La 2ème Édition de la Semaine Internationale de l’Artisanat Touareg (SIAT) a couvert ses portes, ce samedi 22 novembre 2025, sous le thème : « Le secteur artisanal au Mali, alternative à la migration irrégulière : enjeux et perspectives ». Cet évènement, qui bénéficie de l’accompagnement du Ministère des Maliens Établis à l’Extérieur et de l’Intégration Africaine.
La cérémonie d’ouverture, présidée par le Ministre Mossa AG ATTAHER et marquée par une prestation traditionnelle des combattants aux boucliers, illustrant toute la valeur symbolique et la richesse du patrimoine touareg.
À l’issue de cette cérémonie, le panel de la journée a été conduit par le Ministre, qui a ouvert les échanges en soulignant l’importance de renforcer les alternatives économiques locales et de reconnaître le rôle stratégique du secteur artisanal dans la stabilisation sociale.
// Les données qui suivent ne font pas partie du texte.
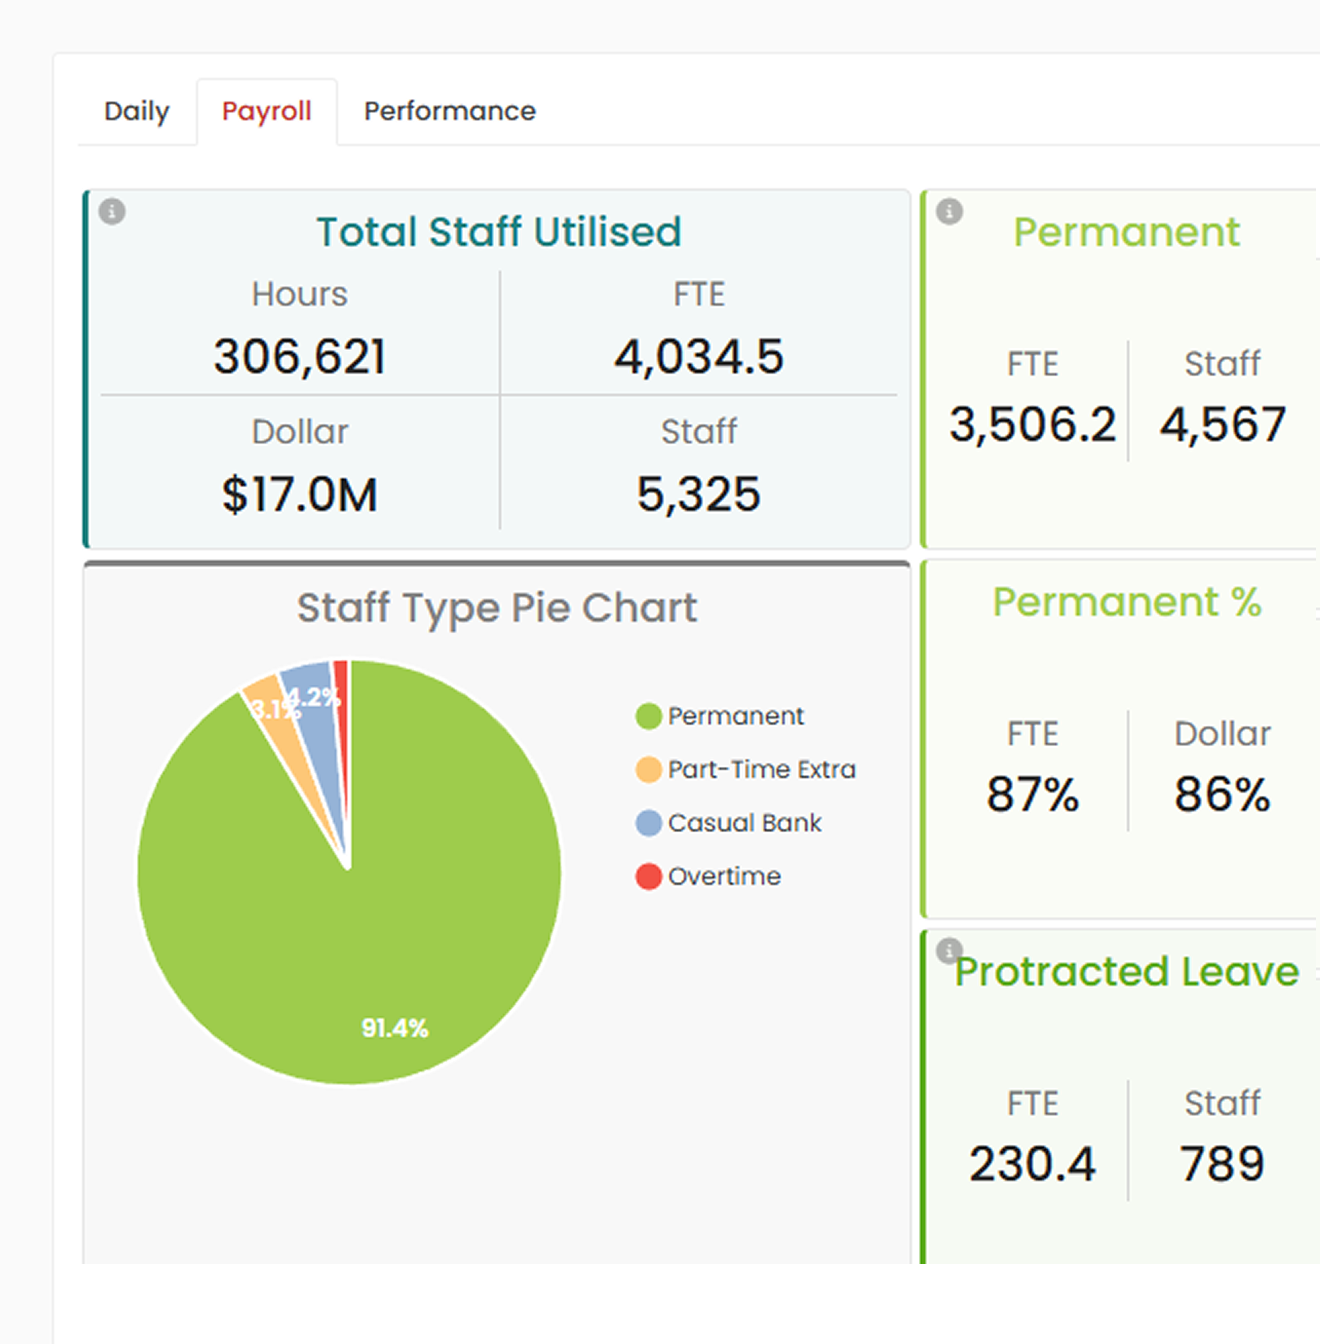Switch to the Daily tab
This screenshot has width=1320, height=1344.
(137, 111)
La réflexion a été enrichie par la participation de plusieurs responsables institutionnels, experts techniques et partenaires clés, notamment celui du Ministère de la Culture, de l’Artisanat et de l’Industrie Hôtelière, M. Salia MALLE, du Secrétaire général du Ministère de la Formation, de l’Emploi et de l’Entrepreneuriat national, Drissa GUINDO, du Délégué général des Maliens de l’extérieur, Mahamar TOURE, ainsi que de la Chargée des questions Migration et Développement à l’OIM Mali, Aïssata KORNIO et du Secrétariat Exécutif du HCME, Mahamadou Farka MAÏGA.
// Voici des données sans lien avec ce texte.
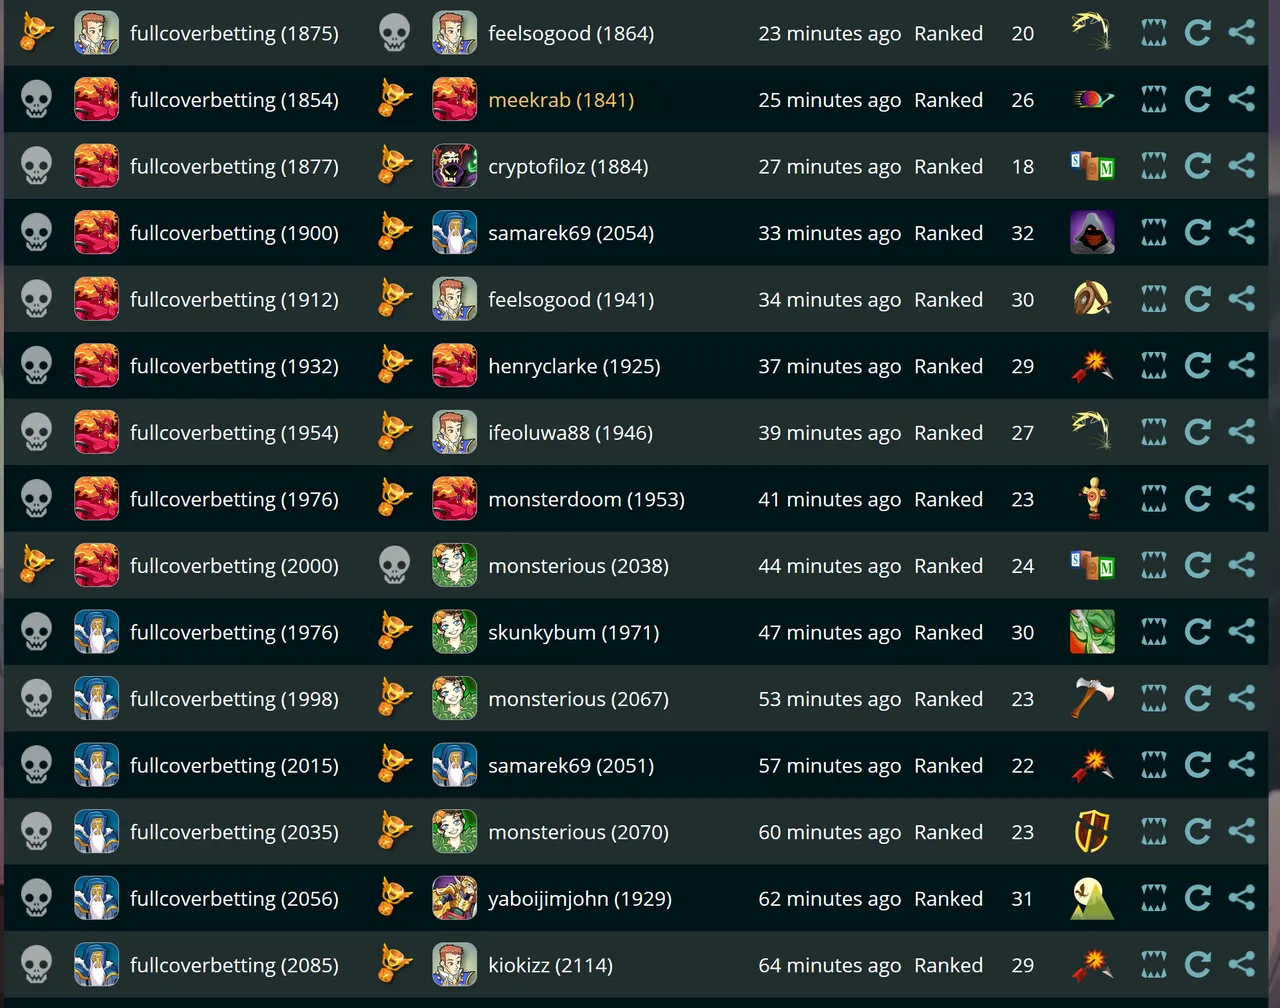Screen dimensions: 1280x1008
Task: Open the replay for the henryclarke battle
Action: pyautogui.click(x=1197, y=366)
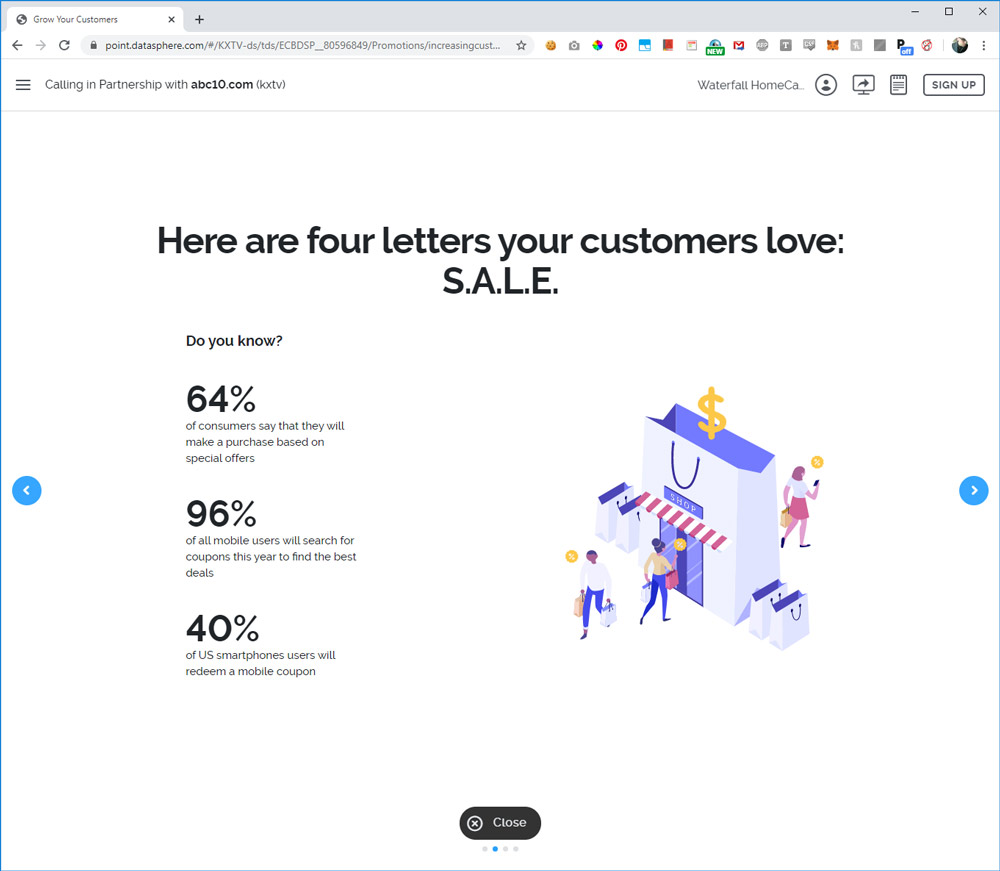Go to the previous slide arrow
The height and width of the screenshot is (871, 1000).
tap(27, 490)

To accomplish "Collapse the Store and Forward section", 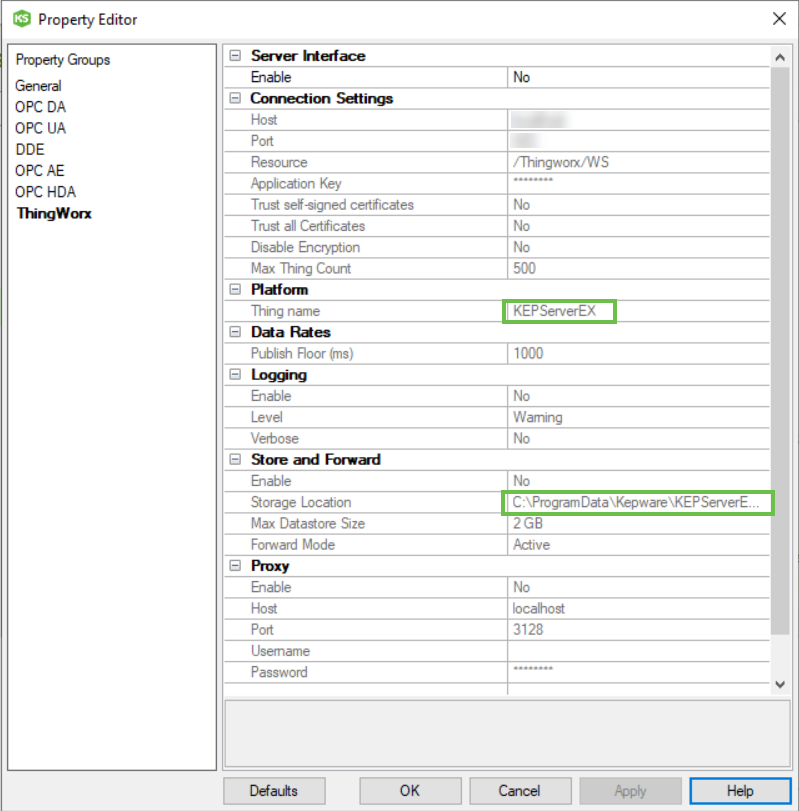I will point(235,460).
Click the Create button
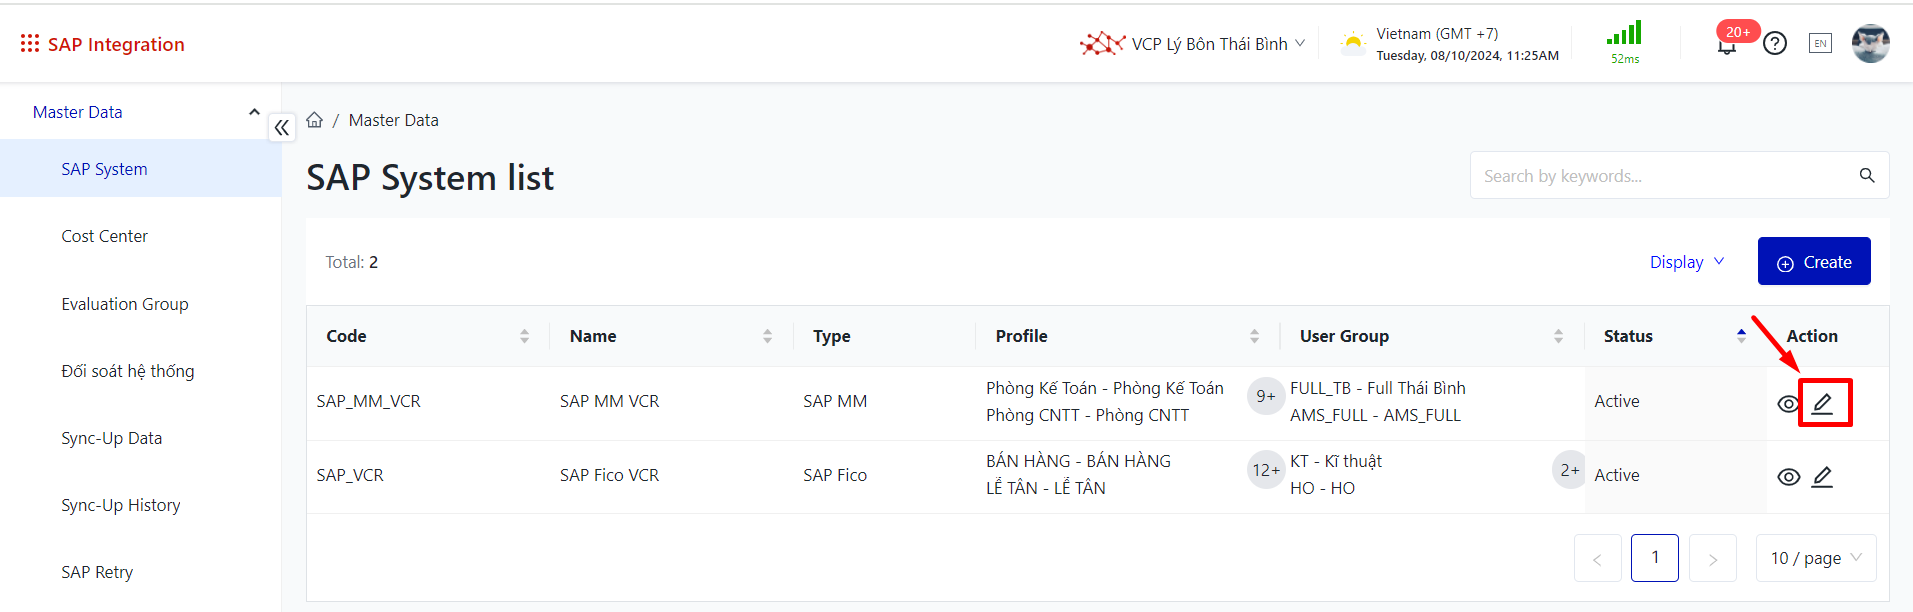 1814,262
La diversité de ces contributions a permis une analyse approfondie des enjeux actuels du secteur artisanal et de leurs liens avec les dynamiques migratoires. Les échanges ont mis en lumière plusieurs enseignements essentiels. L’artisanat apparaît comme un levier majeur pour la création d’emplois, l’autonomisation des jeunes et la génération de revenus durables, même en période de crise. La nécessité d’une structuration accrue du secteur, du renforcement de sa compétitivité et de l’accès à la facilité aux financements et aux marchés, a été largement soulignée. Les participants ont, également, insisté sur l’importance de développer la formation professionnelle, de moderniser les ateliers, de créer des centres de finition, de labelliser les produits pour en garantir la qualité et de favoriser la constitution de coopératives.
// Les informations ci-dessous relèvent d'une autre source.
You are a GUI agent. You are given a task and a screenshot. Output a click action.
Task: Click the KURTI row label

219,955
Ils ont insisté en affirmant que les causes économiques demeurent le moteur principal de la migration irrégulière et qu’un secteur artisanal dynamique, soutenu et professionnalisé peut offrir des alternatives durables aux jeunes. L’accompagnement des migrants de retour, la sensibilisation et une meilleure orientation de la migration régulière constituent, également, des axes prioritaires.
De ces échanges, se dégage une conviction forte : l’artisanat représente une alternative crédible, digne et durable à la migration irrégulière. Pour qu’il joue pleinement ce rôle, un engagement collectif, à la fois institutionnel, communautaire et économique, est indispensable. La structuration du secteur, la professionnalisation des acteurs et le développement d’opportunités économiques demeurent des conditions essentielles pour relever, efficacement les défis migratoires.
En conclusion, la migration irrégulière est un phénomène complexe, étroitement lié à la précarité économique, au manque d’opportunités et à l’insuffisance de perspectives pour la jeunesse. Dans ce contexte, l’artisanat, par sa richesse culturelle et son potentiel économique, se présente comme une voie de résilience, de dignité et de développement pour les communautés. Cette journée du SIAT 2025 constitue, ainsi une étape majeure dans la promotion de solutions africaines aux défis migratoires et confirme le rôle stratégique de l’artisanat dans l’avenir économique et social du Mali.